Dataset excerpt ::
******
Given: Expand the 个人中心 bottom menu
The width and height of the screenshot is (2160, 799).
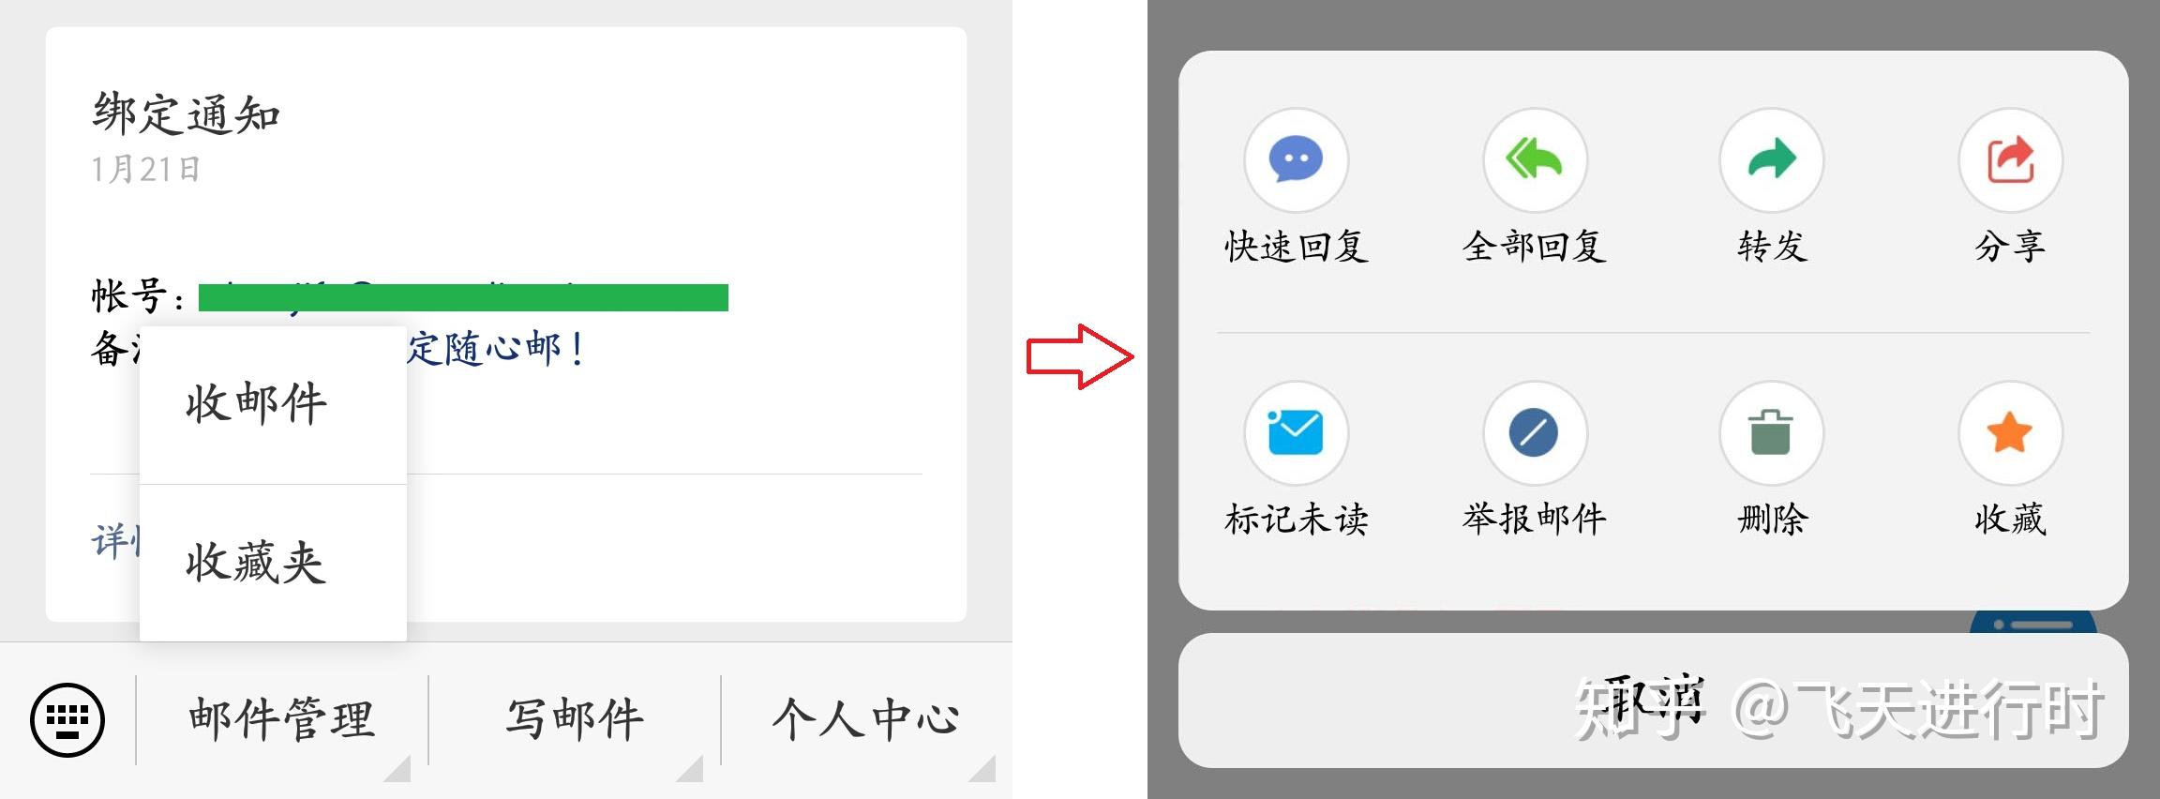Looking at the screenshot, I should click(866, 719).
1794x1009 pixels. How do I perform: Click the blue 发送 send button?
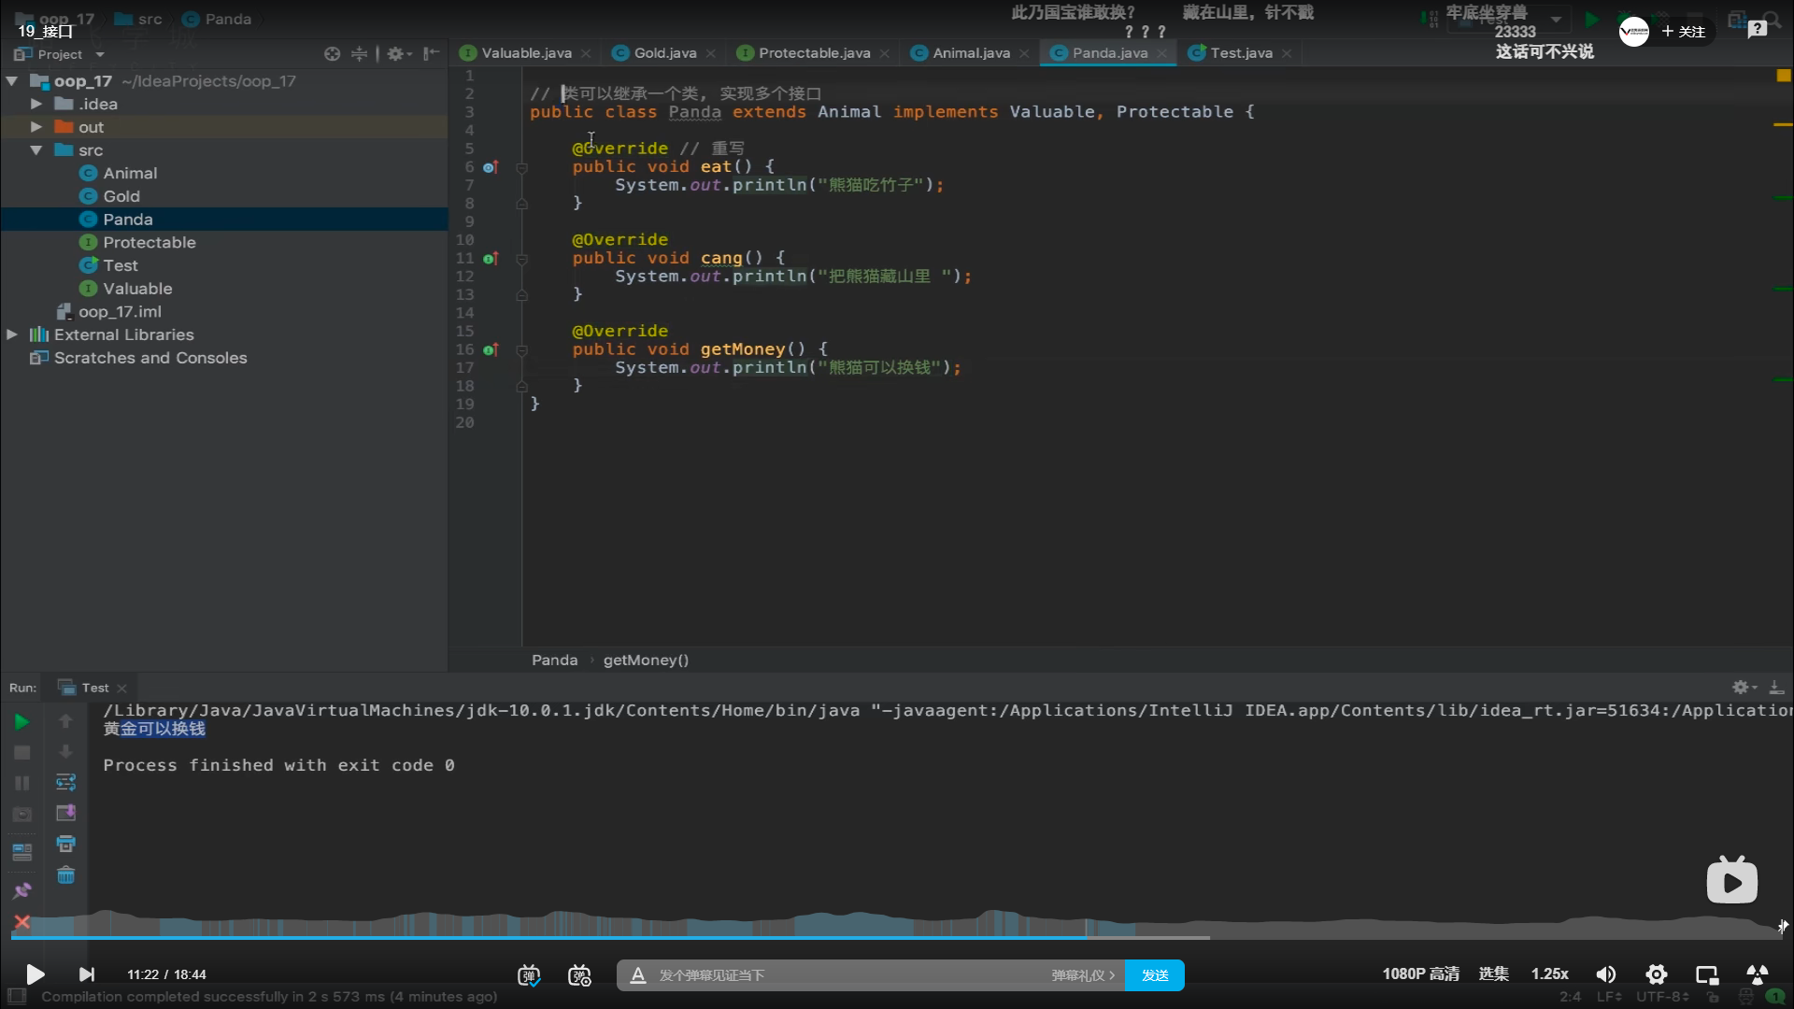tap(1154, 975)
******
TASK TO COMPLETE :: Rewrite the rows above, changing "button" to "control" and leaving everything else unchanged. Omit the pictures from your version.

WRITTEN RESPONSE ::
Given: Expand the 个人中心 bottom menu
The width and height of the screenshot is (2160, 799).
Looking at the screenshot, I should click(866, 719).
1794x1009 pixels. How do I perform: Click the blue 发送 send control?
tap(1154, 975)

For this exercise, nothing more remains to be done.